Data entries
*** Begin section ***

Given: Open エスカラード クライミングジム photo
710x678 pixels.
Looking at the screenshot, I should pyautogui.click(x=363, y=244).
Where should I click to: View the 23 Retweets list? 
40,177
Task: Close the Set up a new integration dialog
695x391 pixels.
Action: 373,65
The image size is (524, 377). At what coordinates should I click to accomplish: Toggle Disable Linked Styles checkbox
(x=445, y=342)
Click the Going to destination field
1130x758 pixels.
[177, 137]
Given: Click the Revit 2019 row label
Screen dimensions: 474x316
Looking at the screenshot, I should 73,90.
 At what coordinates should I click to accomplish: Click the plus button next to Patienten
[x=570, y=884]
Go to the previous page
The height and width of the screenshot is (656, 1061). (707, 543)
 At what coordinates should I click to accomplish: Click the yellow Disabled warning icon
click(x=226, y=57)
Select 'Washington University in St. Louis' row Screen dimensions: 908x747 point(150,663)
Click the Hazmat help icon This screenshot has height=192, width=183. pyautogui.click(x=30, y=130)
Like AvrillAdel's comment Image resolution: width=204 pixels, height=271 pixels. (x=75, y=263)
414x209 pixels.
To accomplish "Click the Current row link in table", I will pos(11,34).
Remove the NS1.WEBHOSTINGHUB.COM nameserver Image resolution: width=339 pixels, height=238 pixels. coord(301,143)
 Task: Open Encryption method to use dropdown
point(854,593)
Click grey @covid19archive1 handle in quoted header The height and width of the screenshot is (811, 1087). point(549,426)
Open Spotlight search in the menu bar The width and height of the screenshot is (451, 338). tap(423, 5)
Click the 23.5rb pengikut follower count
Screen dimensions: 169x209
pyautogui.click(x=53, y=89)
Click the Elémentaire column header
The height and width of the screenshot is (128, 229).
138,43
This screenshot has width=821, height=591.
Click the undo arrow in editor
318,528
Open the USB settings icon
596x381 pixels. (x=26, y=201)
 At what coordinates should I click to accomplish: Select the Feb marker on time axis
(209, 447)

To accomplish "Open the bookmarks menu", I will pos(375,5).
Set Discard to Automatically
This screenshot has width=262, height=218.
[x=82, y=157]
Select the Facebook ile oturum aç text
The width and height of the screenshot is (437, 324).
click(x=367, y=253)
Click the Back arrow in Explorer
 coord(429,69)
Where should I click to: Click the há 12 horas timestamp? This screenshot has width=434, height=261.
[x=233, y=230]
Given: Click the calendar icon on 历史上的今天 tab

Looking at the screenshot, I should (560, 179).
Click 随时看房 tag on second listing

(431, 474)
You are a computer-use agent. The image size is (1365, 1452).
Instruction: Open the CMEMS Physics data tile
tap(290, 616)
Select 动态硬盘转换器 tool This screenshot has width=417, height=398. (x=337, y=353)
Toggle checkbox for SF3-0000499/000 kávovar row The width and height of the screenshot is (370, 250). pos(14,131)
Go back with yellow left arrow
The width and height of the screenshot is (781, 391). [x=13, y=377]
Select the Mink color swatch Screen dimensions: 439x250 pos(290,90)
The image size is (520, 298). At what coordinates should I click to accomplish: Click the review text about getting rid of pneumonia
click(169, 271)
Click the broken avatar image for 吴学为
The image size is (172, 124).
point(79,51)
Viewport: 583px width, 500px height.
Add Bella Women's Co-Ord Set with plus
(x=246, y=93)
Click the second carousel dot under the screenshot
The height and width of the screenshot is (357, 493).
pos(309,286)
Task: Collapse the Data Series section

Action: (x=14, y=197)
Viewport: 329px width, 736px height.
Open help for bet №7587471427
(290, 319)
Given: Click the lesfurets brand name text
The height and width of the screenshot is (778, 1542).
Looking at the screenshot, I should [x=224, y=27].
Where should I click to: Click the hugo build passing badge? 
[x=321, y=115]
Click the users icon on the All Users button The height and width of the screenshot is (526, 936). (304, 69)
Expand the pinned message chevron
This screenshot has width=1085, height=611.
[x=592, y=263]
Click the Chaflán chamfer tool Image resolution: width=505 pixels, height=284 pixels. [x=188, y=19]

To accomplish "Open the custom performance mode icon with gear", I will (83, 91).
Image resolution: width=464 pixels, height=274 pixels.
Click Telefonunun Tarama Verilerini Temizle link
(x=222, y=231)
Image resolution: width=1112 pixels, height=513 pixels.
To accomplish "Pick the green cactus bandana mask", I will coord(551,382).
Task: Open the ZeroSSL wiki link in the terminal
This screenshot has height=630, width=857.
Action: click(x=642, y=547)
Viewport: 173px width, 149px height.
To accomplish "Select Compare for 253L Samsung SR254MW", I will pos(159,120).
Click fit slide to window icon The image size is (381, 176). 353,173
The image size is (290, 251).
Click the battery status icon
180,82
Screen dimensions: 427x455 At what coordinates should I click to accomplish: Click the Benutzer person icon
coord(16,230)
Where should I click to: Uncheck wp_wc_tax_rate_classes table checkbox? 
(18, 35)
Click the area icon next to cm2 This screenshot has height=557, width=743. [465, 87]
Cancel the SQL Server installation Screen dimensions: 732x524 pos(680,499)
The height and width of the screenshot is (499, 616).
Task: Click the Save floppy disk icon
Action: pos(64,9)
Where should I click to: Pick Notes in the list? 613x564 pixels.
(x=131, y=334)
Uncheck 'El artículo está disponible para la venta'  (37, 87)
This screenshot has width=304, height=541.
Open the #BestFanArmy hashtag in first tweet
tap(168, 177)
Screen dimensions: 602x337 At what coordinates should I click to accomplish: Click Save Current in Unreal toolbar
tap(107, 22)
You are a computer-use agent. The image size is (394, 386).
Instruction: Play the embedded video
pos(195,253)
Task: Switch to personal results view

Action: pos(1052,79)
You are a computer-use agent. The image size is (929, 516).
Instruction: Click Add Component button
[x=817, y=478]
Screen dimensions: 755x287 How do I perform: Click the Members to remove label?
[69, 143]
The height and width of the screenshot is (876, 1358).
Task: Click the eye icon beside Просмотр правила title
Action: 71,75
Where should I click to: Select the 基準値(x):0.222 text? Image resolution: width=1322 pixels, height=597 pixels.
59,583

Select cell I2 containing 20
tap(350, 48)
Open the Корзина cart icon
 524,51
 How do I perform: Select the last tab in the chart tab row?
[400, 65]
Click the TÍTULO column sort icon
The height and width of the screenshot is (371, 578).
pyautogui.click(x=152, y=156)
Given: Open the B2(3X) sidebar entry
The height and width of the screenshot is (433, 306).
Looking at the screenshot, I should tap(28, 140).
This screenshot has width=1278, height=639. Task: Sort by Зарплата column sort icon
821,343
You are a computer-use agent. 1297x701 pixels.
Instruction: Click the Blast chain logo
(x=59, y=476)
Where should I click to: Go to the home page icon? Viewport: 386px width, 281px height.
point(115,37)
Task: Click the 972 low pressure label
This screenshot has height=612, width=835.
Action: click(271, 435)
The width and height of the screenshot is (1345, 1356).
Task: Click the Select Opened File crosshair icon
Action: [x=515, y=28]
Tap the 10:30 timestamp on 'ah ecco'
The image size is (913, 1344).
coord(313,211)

*** End section ***

ACTIVITY
In full and without alteration, retype the entries above.

EXERCISE RESULT
Given: Open エスカラード クライミングジム photo
710x678 pixels.
Looking at the screenshot, I should pyautogui.click(x=363, y=244).
Where should I click to: View the 23 Retweets list? 
40,177
Task: Close the Set up a new integration dialog
695x391 pixels.
Action: 373,65
The image size is (524, 377). At what coordinates should I click to accomplish: Toggle Disable Linked Styles checkbox
(x=445, y=342)
Click the Going to destination field
1130x758 pixels.
[177, 137]
Given: Click the Revit 2019 row label
Screen dimensions: 474x316
Looking at the screenshot, I should 73,90.
 At what coordinates should I click to accomplish: Click the plus button next to Patienten
[x=570, y=884]
Go to the previous page
The height and width of the screenshot is (656, 1061). (707, 543)
 At what coordinates should I click to accomplish: Click the yellow Disabled warning icon
click(x=226, y=57)
Select 'Washington University in St. Louis' row Screen dimensions: 908x747 point(150,663)
Click the Hazmat help icon This screenshot has height=192, width=183. pyautogui.click(x=30, y=130)
Like AvrillAdel's comment Image resolution: width=204 pixels, height=271 pixels. (x=75, y=263)
414x209 pixels.
To accomplish "Click the Current row link in table", I will pos(11,34).
Remove the NS1.WEBHOSTINGHUB.COM nameserver Image resolution: width=339 pixels, height=238 pixels. coord(301,143)
 Task: Open Encryption method to use dropdown
point(854,593)
Click grey @covid19archive1 handle in quoted header The height and width of the screenshot is (811, 1087). point(549,426)
Open Spotlight search in the menu bar The width and height of the screenshot is (451, 338). tap(423, 5)
Click the 23.5rb pengikut follower count
Screen dimensions: 169x209
pyautogui.click(x=53, y=89)
Click the Elémentaire column header
The height and width of the screenshot is (128, 229).
138,43
This screenshot has width=821, height=591.
Click the undo arrow in editor
318,528
Open the USB settings icon
596x381 pixels. (x=26, y=201)
 At what coordinates should I click to accomplish: Select the Feb marker on time axis
(209, 447)

To accomplish "Open the bookmarks menu", I will pos(375,5).
Set Discard to Automatically
This screenshot has width=262, height=218.
[x=82, y=157]
Select the Facebook ile oturum aç text
The width and height of the screenshot is (437, 324).
click(x=367, y=253)
Click the Back arrow in Explorer
 coord(429,69)
Where should I click to: Click the há 12 horas timestamp? This screenshot has width=434, height=261.
[x=233, y=230]
Given: Click the calendar icon on 历史上的今天 tab

Looking at the screenshot, I should (560, 179).
Click 随时看房 tag on second listing

(431, 474)
You are a computer-use agent. The image size is (1365, 1452).
Instruction: Open the CMEMS Physics data tile
tap(290, 616)
Select 动态硬盘转换器 tool This screenshot has width=417, height=398. (x=337, y=353)
Toggle checkbox for SF3-0000499/000 kávovar row The width and height of the screenshot is (370, 250). pos(14,131)
Go back with yellow left arrow
The width and height of the screenshot is (781, 391). [x=13, y=377]
Select the Mink color swatch Screen dimensions: 439x250 pos(290,90)
The image size is (520, 298). At what coordinates should I click to accomplish: Click the review text about getting rid of pneumonia
click(169, 271)
Click the broken avatar image for 吴学为
The image size is (172, 124).
point(79,51)
Viewport: 583px width, 500px height.
Add Bella Women's Co-Ord Set with plus
(x=246, y=93)
Click the second carousel dot under the screenshot
The height and width of the screenshot is (357, 493).
pos(309,286)
Task: Collapse the Data Series section

Action: (x=14, y=197)
Viewport: 329px width, 736px height.
Open help for bet №7587471427
(290, 319)
Given: Click the lesfurets brand name text
The height and width of the screenshot is (778, 1542).
Looking at the screenshot, I should [x=224, y=27].
Where should I click to: Click the hugo build passing badge? 
[x=321, y=115]
Click the users icon on the All Users button The height and width of the screenshot is (526, 936). (304, 69)
Expand the pinned message chevron
This screenshot has width=1085, height=611.
[x=592, y=263]
Click the Chaflán chamfer tool Image resolution: width=505 pixels, height=284 pixels. [x=188, y=19]

To accomplish "Open the custom performance mode icon with gear", I will (83, 91).
Image resolution: width=464 pixels, height=274 pixels.
Click Telefonunun Tarama Verilerini Temizle link
(x=222, y=231)
Image resolution: width=1112 pixels, height=513 pixels.
To accomplish "Pick the green cactus bandana mask", I will coord(551,382).
Task: Open the ZeroSSL wiki link in the terminal
This screenshot has height=630, width=857.
Action: click(x=642, y=547)
Viewport: 173px width, 149px height.
To accomplish "Select Compare for 253L Samsung SR254MW", I will pos(159,120).
Click fit slide to window icon The image size is (381, 176). 353,173
The image size is (290, 251).
Click the battery status icon
180,82
Screen dimensions: 427x455 At what coordinates should I click to accomplish: Click the Benutzer person icon
coord(16,230)
Where should I click to: Uncheck wp_wc_tax_rate_classes table checkbox? 
(18, 35)
Click the area icon next to cm2 This screenshot has height=557, width=743. [465, 87]
Cancel the SQL Server installation Screen dimensions: 732x524 pos(680,499)
The height and width of the screenshot is (499, 616).
Task: Click the Save floppy disk icon
Action: pos(64,9)
Where should I click to: Pick Notes in the list? 613x564 pixels.
(x=131, y=334)
Uncheck 'El artículo está disponible para la venta'  (37, 87)
This screenshot has width=304, height=541.
Open the #BestFanArmy hashtag in first tweet
tap(168, 177)
Screen dimensions: 602x337 At what coordinates should I click to accomplish: Click Save Current in Unreal toolbar
tap(107, 22)
You are a computer-use agent. The image size is (394, 386).
Instruction: Play the embedded video
pos(195,253)
Task: Switch to personal results view

Action: pos(1052,79)
You are a computer-use agent. The image size is (929, 516).
Instruction: Click Add Component button
[x=817, y=478]
Screen dimensions: 755x287 How do I perform: Click the Members to remove label?
[69, 143]
The height and width of the screenshot is (876, 1358).
Task: Click the eye icon beside Просмотр правила title
Action: 71,75
Where should I click to: Select the 基準値(x):0.222 text? Image resolution: width=1322 pixels, height=597 pixels.
59,583

Select cell I2 containing 20
tap(350, 48)
Open the Корзина cart icon
 524,51
 How do I perform: Select the last tab in the chart tab row?
[400, 65]
Click the TÍTULO column sort icon
The height and width of the screenshot is (371, 578).
pyautogui.click(x=152, y=156)
Given: Open the B2(3X) sidebar entry
The height and width of the screenshot is (433, 306).
Looking at the screenshot, I should tap(28, 140).
This screenshot has width=1278, height=639. Task: Sort by Зарплата column sort icon
821,343
You are a computer-use agent. 1297x701 pixels.
Instruction: Click the Blast chain logo
(x=59, y=476)
Where should I click to: Go to the home page icon? Viewport: 386px width, 281px height.
point(115,37)
Task: Click the 972 low pressure label
This screenshot has height=612, width=835.
Action: click(271, 435)
The width and height of the screenshot is (1345, 1356).
Task: Click the Select Opened File crosshair icon
Action: [x=515, y=28]
Tap the 10:30 timestamp on 'ah ecco'
The image size is (913, 1344).
coord(313,211)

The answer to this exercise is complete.